• _WHAT THE TASK ASKS_
Every line of the records below from the line with "Screenshot is 712x2576." up to and including the line with "点击进入入口URL (356, 1345)" must be reproduced exactly, and no line outside that range.

DATA EXCERPTS below:

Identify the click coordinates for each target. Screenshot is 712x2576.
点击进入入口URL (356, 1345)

End of DATA EXCERPTS.
DATA EXCERPTS below:

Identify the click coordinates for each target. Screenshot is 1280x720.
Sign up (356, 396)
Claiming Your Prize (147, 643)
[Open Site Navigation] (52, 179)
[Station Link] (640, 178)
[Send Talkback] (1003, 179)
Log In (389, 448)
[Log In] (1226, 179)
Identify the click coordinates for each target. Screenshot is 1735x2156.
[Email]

End of DATA EXCERPTS.
DATA EXCERPTS below:

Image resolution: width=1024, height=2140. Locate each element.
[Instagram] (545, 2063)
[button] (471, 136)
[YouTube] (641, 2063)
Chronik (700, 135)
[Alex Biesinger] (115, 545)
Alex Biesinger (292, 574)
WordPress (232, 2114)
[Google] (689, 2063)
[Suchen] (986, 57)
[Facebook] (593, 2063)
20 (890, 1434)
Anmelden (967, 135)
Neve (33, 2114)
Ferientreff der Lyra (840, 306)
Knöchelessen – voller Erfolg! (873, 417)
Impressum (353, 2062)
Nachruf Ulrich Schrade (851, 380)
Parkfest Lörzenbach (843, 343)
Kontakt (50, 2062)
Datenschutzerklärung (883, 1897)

End of DATA EXCERPTS.

• _ANSWER SPACE_
Identify the click coordinates for each target. Screenshot is 712x2576.
点击进入入口URL (356, 1345)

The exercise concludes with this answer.